With it decision of 6 March 2013, the German Federal Court of Justice referred the question to the European Court of Justice (ECJ) for a preliminary ruling of whether Article 13 of the Product Liability Directive is to be interpreted such that medicinal products liability under German law as a “special liability regime” is not generally affected by the Directive – with the result that the liability regime under national medicinal products law can be developed further – or whether the scope of the prerequisites for liability which existed at the time the Directive was notified (30 July 1985) may not be extended. Since the presumption of a causal connection in Sec. 84(2) of the German Medicinal Products Act (AMG) and the right to disclosure with respect to pharmaceutical companies and authorities pursuant to Sec. 84a of the German Medicinal Products Act (AMG) were introduced with the Second Compensation Amendment Act of 2002 and therefore after the Directive was notified, the question arises of whether these provisions are compatible with the Directive.

 

Opinion of the Advocate General of 11 June 2014 (Case C-310/13 Novo Nordisk Pharma GmbH/S)

The Advocate General commented on this in his Opinion on 11 June 2014. He concluded in his Opinion that Article 13 of the Product Liability Directive was to be interpreted such that claims of persons suffering damage which exceed the level of protection (under the provisions of the Directive) may only be maintained if they already existed at the time the Directive was notified. The Advocate General is therefore in favour of the cut-off date solution, i.e. the creation of new prerequisites for liability after notification of the Directive which deviate from requirements of the Directive is not covered by Article 13 of the Directive. For the sake of clarity, however, he added that the Directive in principle permits national “special liability regulations” to lessen the burden of proof.

 

Impact on the medicinal products liability regulations of Sections 84a and 84(2) of the German Medicinal Products Act (AMG)
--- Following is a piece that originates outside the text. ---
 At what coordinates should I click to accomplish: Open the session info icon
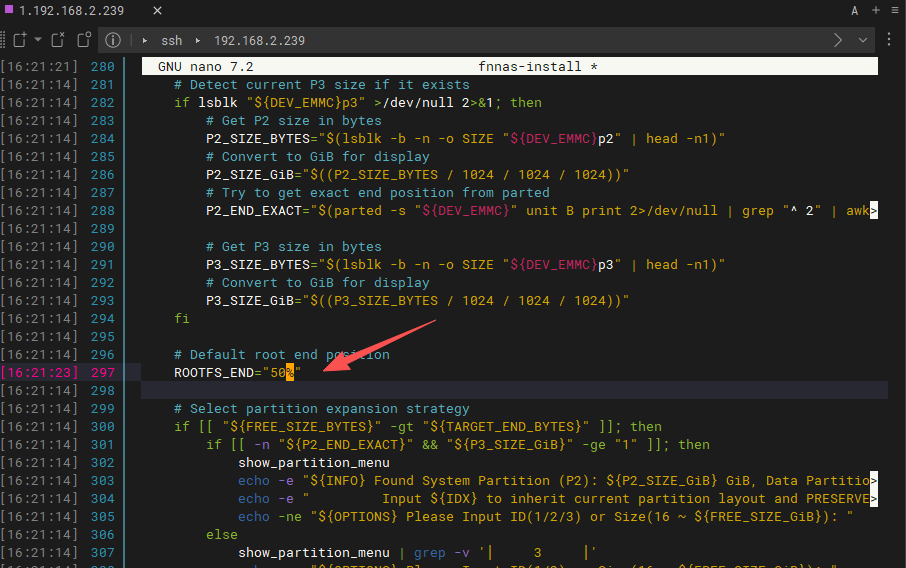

The Advocate General explicitly notes that the right to disclosure pursuant to Sec. 84a of the German Medicinal Products Act is to be seen as such a provision which lessens the burden of proof and is therefore compatible with the Directive. The Advocate General did not make any express statement with respect to the presumption of a causal connection in Sec. 84(2) of the German Medicinal Products Act (AMG) because Sec. 84(2) of the German Medicinal Products Act (AMG) was not relevant for the decision in the proceedings before the German Federal Court of Justice (BGH). Sec. 84(2) of the German Medicinal Products Act (AMG) will therefore have to be gauged against the burden of proof provision in Article 4 of the Product Liability Directive. According to widespread opinion (for more information see Handorn, in: Fuhrmann, Klein, Fleischfresser, Arzneimittelrecht (medicinal products law), 2^nd ed. 2014, Sec 27, at para. 71 ff.) the presumption of a causal connection in Sec. 84(2) German Medicinal Products Act (AMG) specifically does not govern a reversal of proof, but a lessening of proof. Accordingly, Sec. 84(2) of the German Medicinal Products Act (AMG) would at least in the opinion of the Advocate General be in line with the Directive.

 

Outlook

It remains to be seen whether the ECJ will follow the Opinion of the Advocate General with respect to the right to disclosure pursuant to Sec. 84a of the German Medicinal Products Act (AMG) and whether it will also comment on the compatibility of the presumption of a causal connection pursuant to Sec. 84(2) of the German Medicinal Products Act (AMG) with the Product Liability Directive.